• _What is being asked_:
Omit the pictures found among the records and print everything else exactly as it stands.

• _Data supplied_:

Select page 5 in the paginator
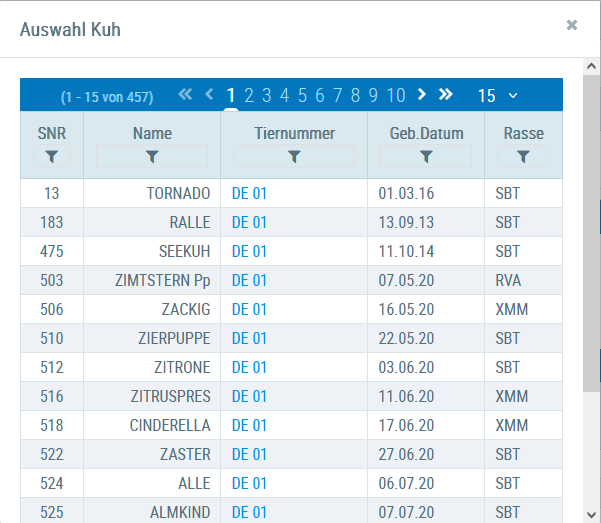Screen dimensions: 601x523 (x=302, y=96)
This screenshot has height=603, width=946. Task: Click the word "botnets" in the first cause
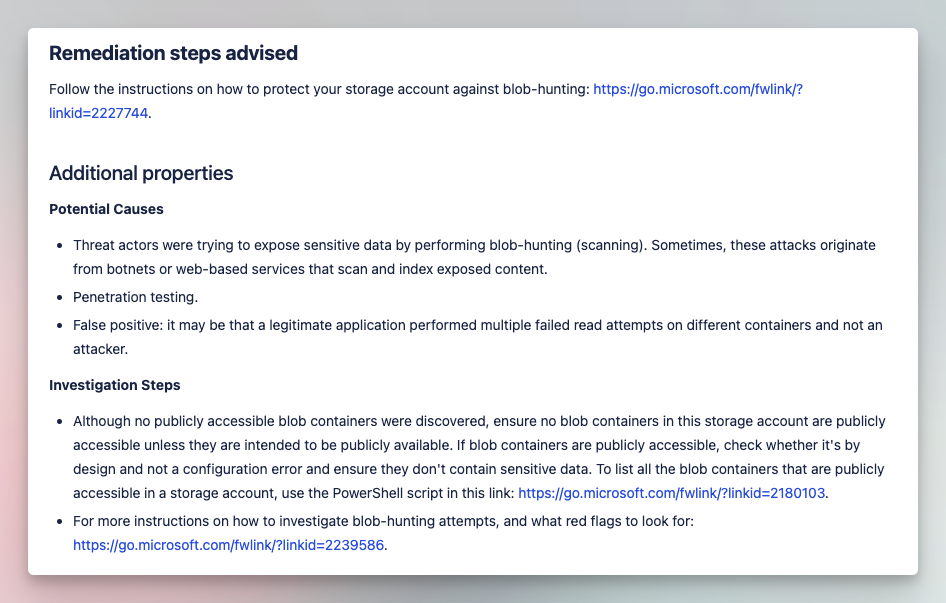(x=131, y=269)
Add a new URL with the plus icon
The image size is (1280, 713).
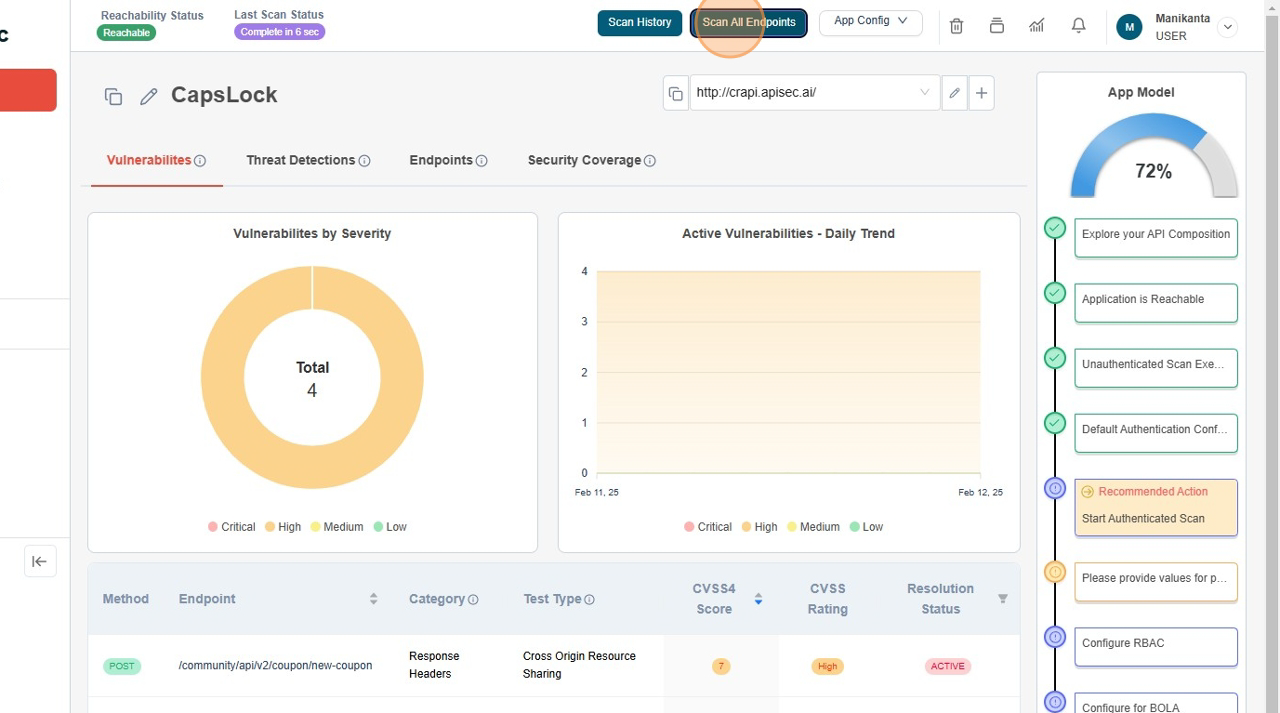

• _Result of the task_:
Select page 5 in the paginator
Screen dimensions: 601x523 (x=302, y=96)
This screenshot has height=603, width=946. Task: Click the word "botnets" in the first cause
(x=131, y=269)
Add a new URL with the plus icon
The image size is (1280, 713).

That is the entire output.